Ann Jordan (Warwick, NY)
Bravo Gail!
Rocky (Seattle)
Amen. Nobody accused the Green Party, its candidates and its voters of critical intelligence when things get critical. The protest votes of goofs and greens aft gang agleigh...
joyce (pennsylvania)
I think the Trump we have seen since the election is the real Donald. He has been abusive to reporters and anyone else he can abuse...i.e. Jeff Sessions. He has put in an acting Attorney General who he knows one day and doesn't know the next. He apparently went to Paris to celebrate the end of a horrific war just to try to start another one. This man is the epitome of every spoiled child having a temper tantrum. Instead of the spanking he deserves he is still getting a huge piece of cake which he doesn't deserve. Heaven help us!
Lennerd (Seattle)
Thank you, Gail, for this: "The moral is that there are worse things than voting for the lesser of two evils. We wake up to him every morning." Indeed we do. There is not enough Maalox in this world to cover that fact.
Robert Roth (NYC)
When Clinton spoke about the basket of deplorables to the uproarious laughter by wealthy arrogant brain tripping men, I felt not only revulsion but also a sense that I was in another basket, that of the disposables. So you vote for her, she has you trapped in Clintonian triangulation (strangulation)and then you are basically disposed of. Okay you might have to do it under certain conditions. But still you are being played the fool. And this is where Gail wants to keep trapping us into. Gail for her part was in the basket of slightly cynical world weary supporters. The militarism, the neo-liberal policies might not even been that much "the lesser" for her. In any case the basket she happily consigned herself to was one if not of complicity then maybe resignation. Which is the basket she continually jumps into.
raga (Boston)
"We wake up to him every morning" ... the saddest part of the last 2 years and God knows how many more. The blatant lying and seeing a huge chunk of our populace supporting a blatant liar are the most depressing things to wake up to every morning.
gopher1 (minnesota)

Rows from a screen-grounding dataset
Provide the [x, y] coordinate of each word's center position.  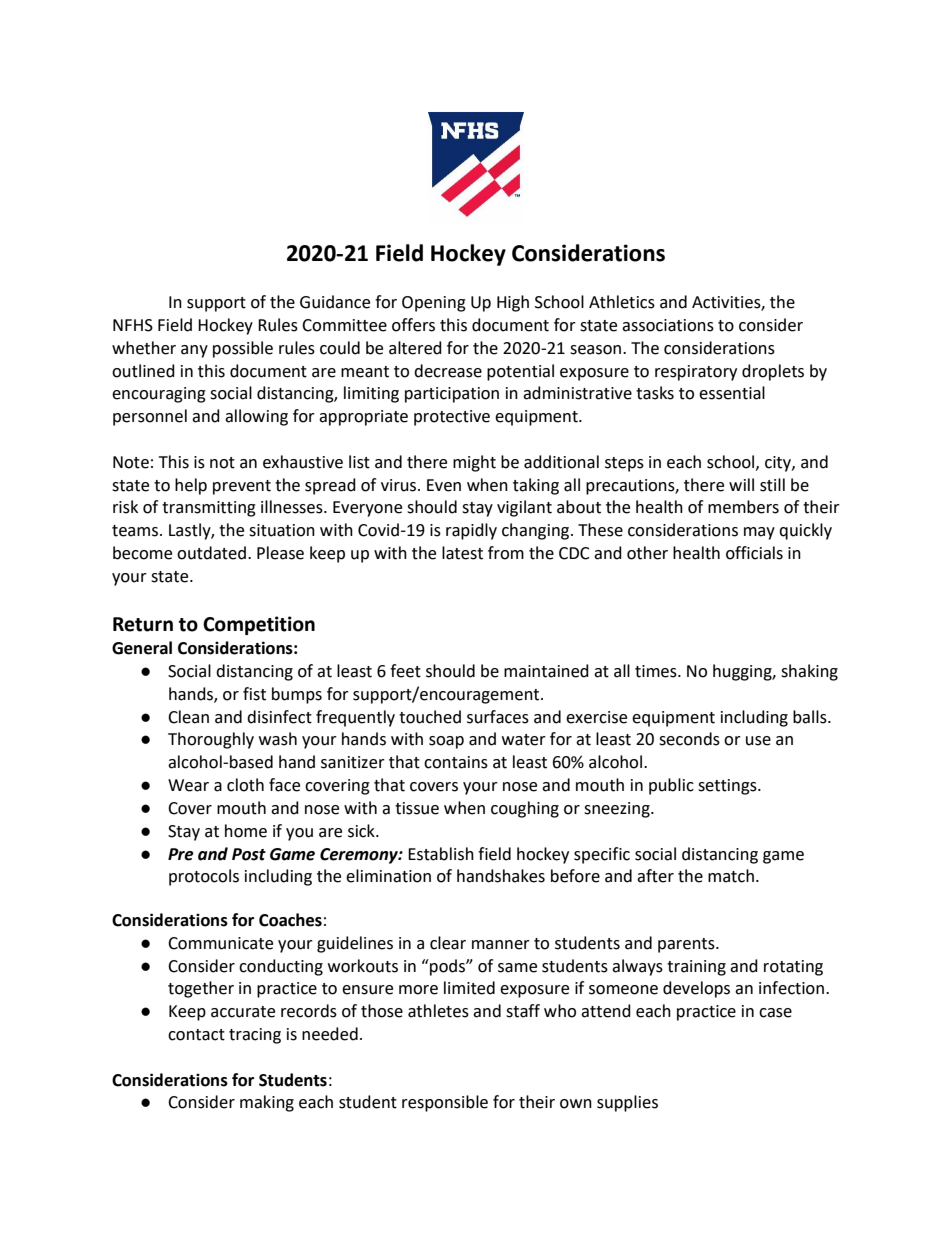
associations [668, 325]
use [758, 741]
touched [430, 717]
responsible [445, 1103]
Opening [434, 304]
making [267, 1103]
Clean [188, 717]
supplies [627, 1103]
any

• Actions to take:
A: According to the reader comments, what event does joyce say Trump went to Paris to celebrate?
B: Restate the reader comments starting with "Amen. Nobody accused" and going on through "aft gang agleigh...", replacing "voters" with "supporters".
Base your answers only on the reader comments.

• Results:
A: The end of a horrific war.

B:
Amen. Nobody accused the Green Party, its candidates and its supporters of critical intelligence when things get critical. The protest votes of goofs and greens aft gang agleigh...